- Work instructions
Reproduce the entries word for word, beginning at the line that contains "Where should I click to: Open the paragraph" and continuing through the final entry.

[Stored records start]

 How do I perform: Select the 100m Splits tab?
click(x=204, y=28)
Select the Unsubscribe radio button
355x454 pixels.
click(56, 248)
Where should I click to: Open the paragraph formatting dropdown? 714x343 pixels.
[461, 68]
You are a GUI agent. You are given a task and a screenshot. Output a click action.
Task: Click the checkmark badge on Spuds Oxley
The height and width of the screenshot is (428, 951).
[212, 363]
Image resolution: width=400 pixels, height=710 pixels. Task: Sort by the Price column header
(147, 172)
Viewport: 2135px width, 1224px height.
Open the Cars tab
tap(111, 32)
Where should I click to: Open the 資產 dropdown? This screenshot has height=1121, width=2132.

[Stored records end]

- Right answer
Where should I click to: Open the paragraph formatting dropdown? 714x343 pixels.
[461, 68]
You are a GUI agent. You are given a task and a screenshot. Output a click action.
Task: Click the checkmark badge on Spuds Oxley
The height and width of the screenshot is (428, 951).
[212, 363]
Image resolution: width=400 pixels, height=710 pixels. Task: Sort by the Price column header
(147, 172)
Viewport: 2135px width, 1224px height.
Open the Cars tab
tap(111, 32)
Where should I click to: Open the 資產 dropdown? This screenshot has height=1121, width=2132.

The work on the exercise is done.